Text under study:
▶

How This Startup is Shaking Up the Mobile Gaming Industry With Female Representation

We’ve all heard stereotypes of gamers and people in the gaming industry. The homogeneity has been undeniable in the world of game developers in the western world being universally white and male. According to data by Statista, the distribution of game developers worldwide from 2014 to 2019 by gender has shown male distribution being an average of 73.6%, while the average number of female developers has been 22.4%, and the remaining 4% being developers that identify as “other.”

For an industry that is forecast to produce $196B in revenue by 2022, it’s odd that diversity is still an issue, but that is beginning to change, albeit slowly. According to a report by the Entertainment Software Association, women currently make up 22% of the video game industry workforce, and that is a number that has nearly doubled since 2009. Additionally, 30% of students enrolled in video game design programs are women–nearly twice the number of women enrolled in other computer science and STEM programs. Such progress does take time.

Grabbing representation by the horns

Then there are companies such as Appnile. Appnile is putting all their efforts into female representation both in terms of the gaming industry and the games themselves. 

Appnile is a mobile game startup that is based in Shanghai. Their all-female team is dedicated to creating and publishing mobile apps and games. The Appnile team built their own machine learning platform to take mobile games publishing and promoting to the next level. Many of their games have trended in the app store, most notably Nails Done, which was released in partnership with Lion Studios, and quickly garnered over 200k downloads worldwide.

“Appnile was created from the realization and need for female representation and talents to be prominently showcased in the gaming industry,” says Founder Lin Zhao. In addition to her work with Appnile, Zhao is also a prominent public speaker in technology, marketing, and communications, and behind hospitality blog Happy Host

“I’ve taken on numerous endeavors and exciting projects over the years,” says Zhao. “But the untapped female potential in the gaming industry has always been what I found most unsettling. From the lack of balance in gender ratios within development teams, to the harassment faced by female gamers, to the negative portrayal of women within the games themselves, there are too many issues that are being swept under the rug in the name of stereotypical masculinity in gaming.”

◀

Supplied material:
▶

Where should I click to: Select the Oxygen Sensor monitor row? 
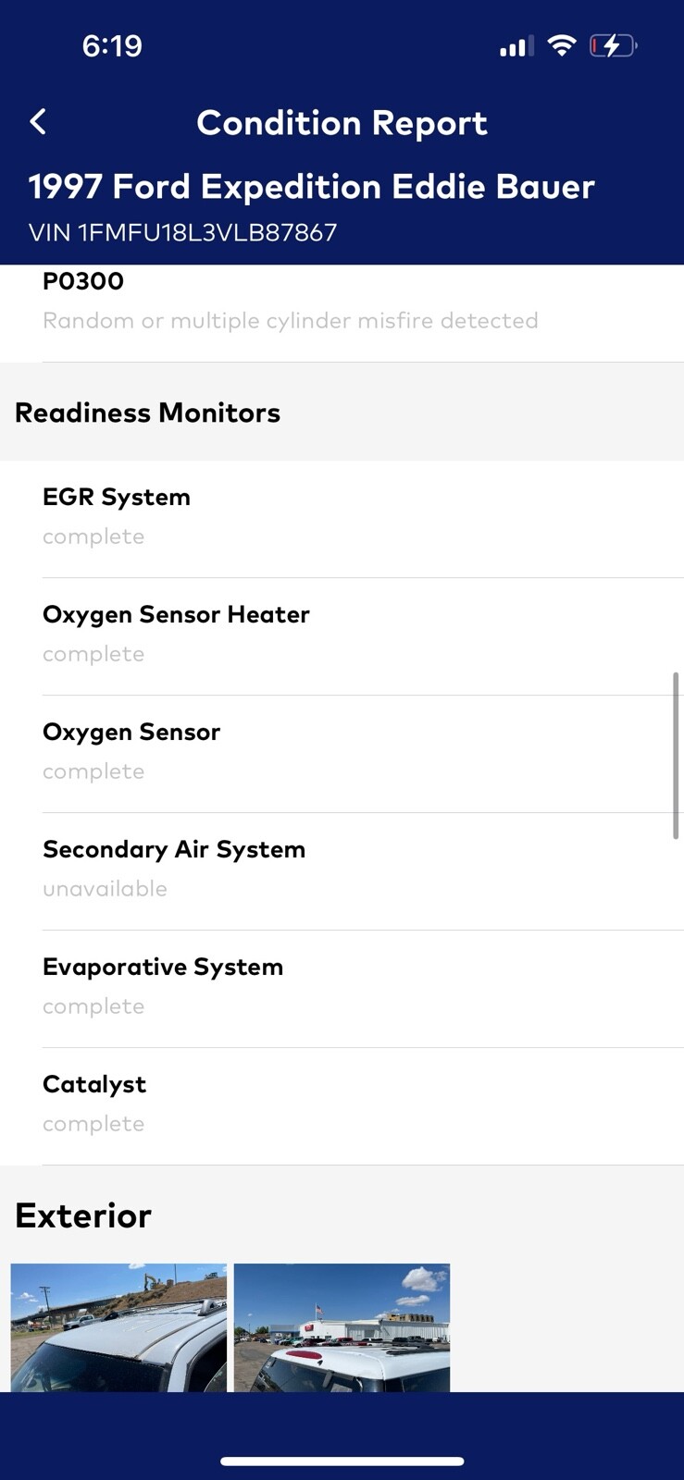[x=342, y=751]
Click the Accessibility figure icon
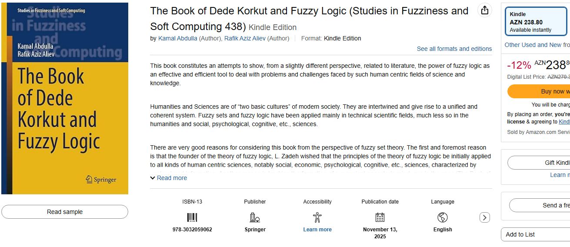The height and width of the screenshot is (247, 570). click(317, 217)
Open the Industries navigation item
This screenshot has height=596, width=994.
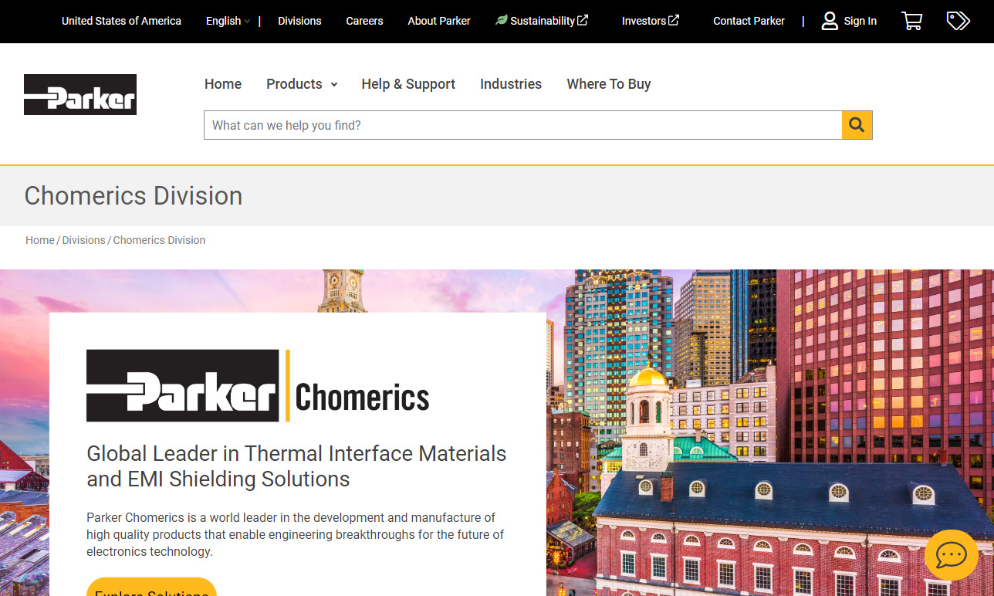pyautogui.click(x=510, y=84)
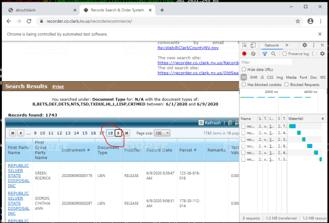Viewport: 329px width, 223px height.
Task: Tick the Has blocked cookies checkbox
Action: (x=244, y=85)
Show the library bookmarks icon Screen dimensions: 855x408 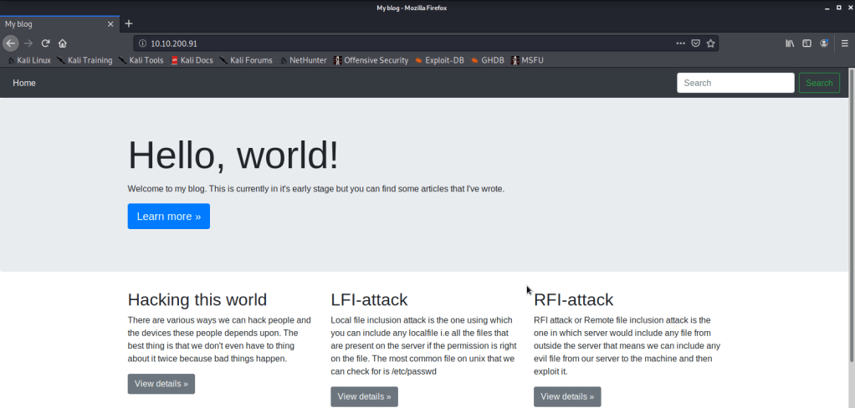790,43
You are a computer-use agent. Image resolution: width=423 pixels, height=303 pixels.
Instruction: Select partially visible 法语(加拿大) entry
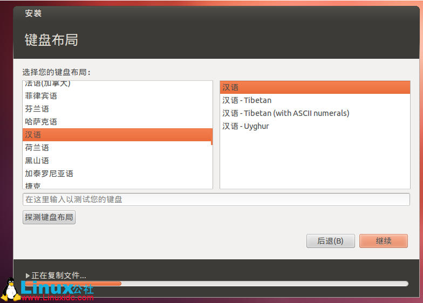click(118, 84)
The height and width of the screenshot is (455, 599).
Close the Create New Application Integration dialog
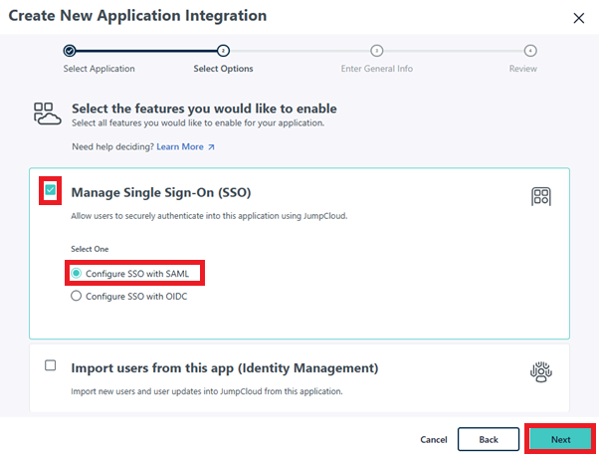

◀

Exercise set:
**A.** According to the article on Appnile and female representation in gaming, in which city is Appnile based?
**B.** Continue the article on Appnile and female representation in mobile gaming from its final paragraph.

Answer section:
**A.** Shanghai.

**B.**
Problems and Their Solutions

The problems are plentiful. Some of the issues that stem from the lack of female representation in the gaming industry include wage gaps and workplace harassment. In terms of the games themselves, the over-sexualization of female characters are a given, especially in fantasy games in which functionalities, options, and behaviors are strongly linked to gender stereotypes. That is ,of course, for the few token female characters in the games themselves, because according to an academic study in New Media & Society, over 85% of playable characters in video games are indeed male.

Through her own individual efforts and through Appnile, Zhao is on a mission to spark a series of changes to counter each of these issues. “I do my best to inspire female developers to enter this arena,” says Zhao. “We need to break the mold, and create more games that cater to things such as fashion and lifestyle in place of shooting, war, battles, and conquests. Female entrepreneurs and talents in the gaming community need our collective support to excel and ultimately change the course of the industry.”

Zhao recommends entrepreneurs and leaders throughout all aspects of the gaming industry to be more keen on the needs of the female demographic and take a stand to make real changes. Despite the stereotypes, more than half of gamers are female, but they seldom have a voice in the gaming community that is taken seriously, and their requests go unheard. Female talents, ranging from development to design, to research, marketing, and management are also suppressed. They are barely given the acknowledgement, compensation, or the career advancements that they deserve. Diversity is needed, both in terms of the workplace, and in terms of content development. 

The gaming industry needs to stop seeing women as a genre, and understand that they are a market with depth and a true force to be reckoned with- and this is exactly what Zhao ultimately hopes to accomplish.